Полное собрание сочинений. Том 13. Запечатленная тайна - Страница 14

Изменить размер шрифта:
* * *

Сначала был звонок москвича. Профессор-искусствовед сказал: «Кажется, у этой истории есть продолжение. Моя дочь заглянула в справочник Союза художников СССР. Там фамилия, имя и возраст. Вряд ли случайное совпадение…»

А через день позвонили из Киева: «Петр Билан – это я… Да, живой и здоровый. Приезжайте… Да хоть сегодня!» И я побежал за билетом на самолет.

В Швейцарии, слушая Карла, на встречу с Петром я надеялся мало. Столько лет минуло, сложности жизни, возраст… И вот стою на восьмом этаже перед дверью, и от встречи отделяют лишь три секунды звонка…

– Заходите, заходите. Ласкаво просимо!..

Полный приветливый человек у порога. Встретив его на улице, я бы подумал: художник – длинные с проседью волосы, берет, внимательный взгляд за очками.

Полное собрание сочинений. Том 13. Запечатленная тайна - _21.jpg

1944 год.

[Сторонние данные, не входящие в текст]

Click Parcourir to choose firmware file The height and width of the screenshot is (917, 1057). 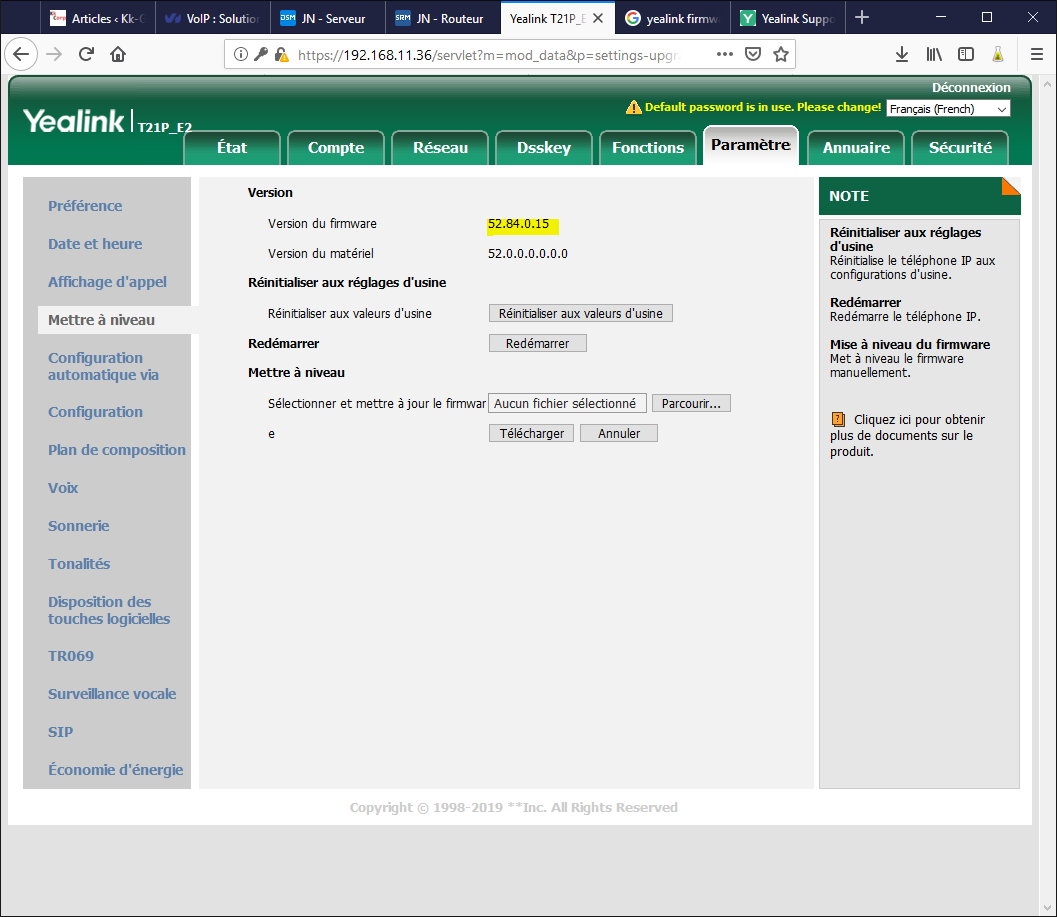point(691,404)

Солдат Петр Билан.

Квартира даже глазу неопытного человека тоже бы подсказала: живет художник – в горшках и вазах сухие стебли растений, снопы кистей, на мольберте холст, повторяющий вид за окном. Поросший вишнями киевский косогор почти стеной соседствует с домом – белый цвет на холсте, белые лепестки вишен на подоконнике. Оглушительно, кажется, протяни руку – достанешь певца, щелкает соловей.

Тут живут четверо. Билан Петр Ильич, его жена Нина Викторовна, дочь Галя, зять Игорь. Все четверо – художники.

Молодых в доме сегодня нет, уехали на Десну. Петр Ильич чинит автомобиль и урывками – «не упустить запоздавшее в этом году цветенье» – пишет картину. Нина Викторовна сидела над рисунками для издательства. Но теперь сразу же все отложено, отодвинуто в сторону. Садимся за стол с самоваром и знаменитым киевским тортом. По рукам идут фотографии из Швейцарии.

– Да, Карл… Встретил на улице – не узнал бы. И он меня тоже бы не узнал. Были совсем молодые…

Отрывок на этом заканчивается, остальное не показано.